▸ **WORK TASK**
Look below for the line containing "ピリ辛な味付けがすごく合いそう!「チキンラーメン」の簡単アレンジレシピ! (52, 1940)" and the line containing "ひとくち食べたら止まらない？!ご飯が進みそうな「白菜」レシピ! (52, 1961)"; repeat exactly those two lines and all lines between them, and nothing else.

EXCERPTED DATA Block Start

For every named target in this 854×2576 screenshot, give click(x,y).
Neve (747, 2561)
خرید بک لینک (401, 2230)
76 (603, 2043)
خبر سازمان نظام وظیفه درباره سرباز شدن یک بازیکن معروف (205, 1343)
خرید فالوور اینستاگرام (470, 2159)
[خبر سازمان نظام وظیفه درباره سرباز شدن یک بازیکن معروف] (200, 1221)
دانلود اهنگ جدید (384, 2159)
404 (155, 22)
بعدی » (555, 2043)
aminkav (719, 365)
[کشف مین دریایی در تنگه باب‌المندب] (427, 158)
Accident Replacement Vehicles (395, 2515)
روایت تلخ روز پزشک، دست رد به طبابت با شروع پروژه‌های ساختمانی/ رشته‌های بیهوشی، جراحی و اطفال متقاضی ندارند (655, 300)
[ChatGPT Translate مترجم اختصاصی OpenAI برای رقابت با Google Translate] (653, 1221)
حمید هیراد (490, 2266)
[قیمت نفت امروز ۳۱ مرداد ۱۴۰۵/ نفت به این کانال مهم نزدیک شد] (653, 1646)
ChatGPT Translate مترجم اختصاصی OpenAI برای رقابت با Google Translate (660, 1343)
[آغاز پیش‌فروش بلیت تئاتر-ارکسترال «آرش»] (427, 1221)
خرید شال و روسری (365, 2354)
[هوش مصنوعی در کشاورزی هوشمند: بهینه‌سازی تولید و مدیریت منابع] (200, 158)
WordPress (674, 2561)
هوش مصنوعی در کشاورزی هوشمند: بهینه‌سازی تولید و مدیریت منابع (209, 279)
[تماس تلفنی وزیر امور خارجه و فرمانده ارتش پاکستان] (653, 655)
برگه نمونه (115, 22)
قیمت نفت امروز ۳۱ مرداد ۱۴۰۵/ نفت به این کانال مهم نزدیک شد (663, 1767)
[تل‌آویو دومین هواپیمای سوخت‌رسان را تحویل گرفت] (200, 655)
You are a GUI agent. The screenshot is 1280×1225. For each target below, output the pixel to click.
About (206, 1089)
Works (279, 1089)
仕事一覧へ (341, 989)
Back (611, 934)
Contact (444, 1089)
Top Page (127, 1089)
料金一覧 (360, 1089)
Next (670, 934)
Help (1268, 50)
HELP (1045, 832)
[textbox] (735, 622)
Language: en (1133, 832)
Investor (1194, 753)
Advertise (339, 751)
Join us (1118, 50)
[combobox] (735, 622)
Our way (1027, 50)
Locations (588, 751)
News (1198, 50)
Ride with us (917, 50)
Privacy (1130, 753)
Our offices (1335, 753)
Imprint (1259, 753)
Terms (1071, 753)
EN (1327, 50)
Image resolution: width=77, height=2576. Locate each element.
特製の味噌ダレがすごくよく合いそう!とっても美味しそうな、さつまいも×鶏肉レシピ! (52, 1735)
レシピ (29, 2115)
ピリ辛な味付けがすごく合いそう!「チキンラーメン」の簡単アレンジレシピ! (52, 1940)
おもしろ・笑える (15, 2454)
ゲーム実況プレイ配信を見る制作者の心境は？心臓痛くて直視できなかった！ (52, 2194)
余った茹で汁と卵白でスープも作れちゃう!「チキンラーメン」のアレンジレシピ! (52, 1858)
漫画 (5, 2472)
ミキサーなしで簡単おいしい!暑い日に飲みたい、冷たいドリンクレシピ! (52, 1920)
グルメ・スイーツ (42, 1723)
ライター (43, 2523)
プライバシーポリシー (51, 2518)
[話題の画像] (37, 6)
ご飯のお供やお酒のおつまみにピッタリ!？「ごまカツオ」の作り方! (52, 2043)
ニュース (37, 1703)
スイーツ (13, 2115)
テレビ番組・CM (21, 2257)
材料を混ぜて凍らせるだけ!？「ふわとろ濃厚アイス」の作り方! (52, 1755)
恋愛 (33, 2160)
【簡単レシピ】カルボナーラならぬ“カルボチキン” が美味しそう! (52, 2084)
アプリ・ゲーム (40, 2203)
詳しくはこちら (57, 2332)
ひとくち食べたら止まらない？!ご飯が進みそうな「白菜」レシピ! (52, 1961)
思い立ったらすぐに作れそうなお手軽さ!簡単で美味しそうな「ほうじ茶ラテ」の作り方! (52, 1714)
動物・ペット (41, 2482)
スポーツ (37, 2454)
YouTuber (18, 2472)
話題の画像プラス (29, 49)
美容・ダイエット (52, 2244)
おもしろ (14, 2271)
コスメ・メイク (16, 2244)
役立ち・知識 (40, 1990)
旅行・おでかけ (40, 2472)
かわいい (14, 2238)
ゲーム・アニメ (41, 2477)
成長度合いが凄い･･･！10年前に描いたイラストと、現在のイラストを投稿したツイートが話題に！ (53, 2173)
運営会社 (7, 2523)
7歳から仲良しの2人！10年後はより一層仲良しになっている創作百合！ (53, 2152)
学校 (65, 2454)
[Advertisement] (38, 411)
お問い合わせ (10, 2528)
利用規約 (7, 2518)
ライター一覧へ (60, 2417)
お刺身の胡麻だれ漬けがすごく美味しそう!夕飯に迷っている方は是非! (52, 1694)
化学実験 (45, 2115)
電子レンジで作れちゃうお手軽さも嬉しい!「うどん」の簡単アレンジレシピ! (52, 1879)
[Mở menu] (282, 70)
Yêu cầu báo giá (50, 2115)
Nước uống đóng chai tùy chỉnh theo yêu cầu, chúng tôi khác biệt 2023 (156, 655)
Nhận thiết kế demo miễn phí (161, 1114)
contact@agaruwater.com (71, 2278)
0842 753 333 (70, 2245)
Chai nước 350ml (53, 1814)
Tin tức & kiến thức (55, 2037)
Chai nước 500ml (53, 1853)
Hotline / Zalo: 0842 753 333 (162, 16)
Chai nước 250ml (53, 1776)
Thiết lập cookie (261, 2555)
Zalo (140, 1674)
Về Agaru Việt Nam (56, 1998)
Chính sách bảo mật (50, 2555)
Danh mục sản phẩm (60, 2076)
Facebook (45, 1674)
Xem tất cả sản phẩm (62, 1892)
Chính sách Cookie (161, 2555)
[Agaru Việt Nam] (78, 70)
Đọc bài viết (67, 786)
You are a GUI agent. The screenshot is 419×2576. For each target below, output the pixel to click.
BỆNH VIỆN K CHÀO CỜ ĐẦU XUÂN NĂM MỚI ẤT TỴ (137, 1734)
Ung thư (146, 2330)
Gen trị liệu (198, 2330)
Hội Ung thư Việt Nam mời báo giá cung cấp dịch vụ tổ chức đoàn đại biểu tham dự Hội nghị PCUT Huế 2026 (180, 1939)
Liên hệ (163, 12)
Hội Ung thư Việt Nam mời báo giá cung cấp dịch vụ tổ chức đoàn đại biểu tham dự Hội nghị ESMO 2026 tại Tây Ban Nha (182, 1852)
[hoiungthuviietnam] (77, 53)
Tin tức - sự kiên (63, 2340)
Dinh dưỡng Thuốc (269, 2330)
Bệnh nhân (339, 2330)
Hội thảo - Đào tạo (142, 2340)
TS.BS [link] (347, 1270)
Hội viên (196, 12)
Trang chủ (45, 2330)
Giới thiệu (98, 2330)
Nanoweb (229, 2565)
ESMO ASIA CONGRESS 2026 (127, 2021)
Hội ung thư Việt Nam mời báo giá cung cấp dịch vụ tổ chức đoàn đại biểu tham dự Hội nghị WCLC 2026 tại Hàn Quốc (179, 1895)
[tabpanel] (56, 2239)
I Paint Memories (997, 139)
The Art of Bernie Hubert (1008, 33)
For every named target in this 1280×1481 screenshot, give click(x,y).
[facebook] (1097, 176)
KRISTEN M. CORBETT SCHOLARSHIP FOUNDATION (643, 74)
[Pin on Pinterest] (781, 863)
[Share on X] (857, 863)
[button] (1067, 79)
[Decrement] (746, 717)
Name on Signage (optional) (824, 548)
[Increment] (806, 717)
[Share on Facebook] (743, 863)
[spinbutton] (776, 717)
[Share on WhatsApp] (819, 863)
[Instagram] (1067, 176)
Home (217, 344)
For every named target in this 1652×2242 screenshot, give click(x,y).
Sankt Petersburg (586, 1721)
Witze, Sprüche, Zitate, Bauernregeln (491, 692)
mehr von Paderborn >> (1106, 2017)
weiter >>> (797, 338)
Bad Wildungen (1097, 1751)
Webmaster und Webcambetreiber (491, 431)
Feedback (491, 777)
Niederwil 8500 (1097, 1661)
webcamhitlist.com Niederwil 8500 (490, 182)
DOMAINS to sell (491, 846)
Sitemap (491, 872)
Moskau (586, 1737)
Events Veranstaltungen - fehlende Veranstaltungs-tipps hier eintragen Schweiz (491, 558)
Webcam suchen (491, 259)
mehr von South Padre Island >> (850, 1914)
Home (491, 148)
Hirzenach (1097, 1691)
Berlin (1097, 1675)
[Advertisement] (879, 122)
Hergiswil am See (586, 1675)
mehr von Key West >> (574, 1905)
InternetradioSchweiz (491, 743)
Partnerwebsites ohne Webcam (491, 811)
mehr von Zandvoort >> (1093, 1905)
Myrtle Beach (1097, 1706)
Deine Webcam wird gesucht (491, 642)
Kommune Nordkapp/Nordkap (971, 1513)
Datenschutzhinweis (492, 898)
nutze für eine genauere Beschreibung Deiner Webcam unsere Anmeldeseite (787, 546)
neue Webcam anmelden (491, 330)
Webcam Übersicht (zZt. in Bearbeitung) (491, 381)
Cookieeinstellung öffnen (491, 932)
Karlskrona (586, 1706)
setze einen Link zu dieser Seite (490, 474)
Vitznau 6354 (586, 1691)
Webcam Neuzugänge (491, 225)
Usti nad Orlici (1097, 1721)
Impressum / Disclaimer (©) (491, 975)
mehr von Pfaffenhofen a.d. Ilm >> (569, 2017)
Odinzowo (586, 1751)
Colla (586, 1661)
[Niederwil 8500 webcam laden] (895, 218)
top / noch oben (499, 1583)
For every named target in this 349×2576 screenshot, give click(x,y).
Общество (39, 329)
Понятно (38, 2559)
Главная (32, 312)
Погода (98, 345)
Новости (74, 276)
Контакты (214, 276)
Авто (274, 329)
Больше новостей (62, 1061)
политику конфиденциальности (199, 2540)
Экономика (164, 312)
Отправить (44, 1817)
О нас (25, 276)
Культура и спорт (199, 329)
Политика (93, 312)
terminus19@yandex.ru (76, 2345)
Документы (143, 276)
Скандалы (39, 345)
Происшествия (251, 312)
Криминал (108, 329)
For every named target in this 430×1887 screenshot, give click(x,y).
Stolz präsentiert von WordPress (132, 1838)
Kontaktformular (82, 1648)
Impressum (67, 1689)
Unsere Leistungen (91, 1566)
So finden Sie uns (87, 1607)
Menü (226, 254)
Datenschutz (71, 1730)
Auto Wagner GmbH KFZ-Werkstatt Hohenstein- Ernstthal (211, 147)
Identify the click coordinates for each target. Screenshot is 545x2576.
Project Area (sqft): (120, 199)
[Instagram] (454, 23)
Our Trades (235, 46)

EXCERPTED DATA Block End

▸ **EXERCISE ANSWER**
ピリ辛な味付けがすごく合いそう!「チキンラーメン」の簡単アレンジレシピ! (52, 1940)
おもしろ・笑える (15, 2454)
ゲーム実況プレイ配信を見る制作者の心境は？心臓痛くて直視できなかった！ (52, 2194)
余った茹で汁と卵白でスープも作れちゃう!「チキンラーメン」のアレンジレシピ! (52, 1858)
漫画 (5, 2472)
ミキサーなしで簡単おいしい!暑い日に飲みたい、冷たいドリンクレシピ! (52, 1920)
グルメ・スイーツ (42, 1723)
ライター (43, 2523)
プライバシーポリシー (51, 2518)
[話題の画像] (37, 6)
ご飯のお供やお酒のおつまみにピッタリ!？「ごまカツオ」の作り方! (52, 2043)
ニュース (37, 1703)
スイーツ (13, 2115)
テレビ番組・CM (21, 2257)
材料を混ぜて凍らせるだけ!？「ふわとろ濃厚アイス」の作り方! (52, 1755)
恋愛 (33, 2160)
【簡単レシピ】カルボナーラならぬ“カルボチキン” が美味しそう! (52, 2084)
アプリ・ゲーム (40, 2203)
詳しくはこちら (57, 2332)
ひとくち食べたら止まらない？!ご飯が進みそうな「白菜」レシピ! (52, 1961)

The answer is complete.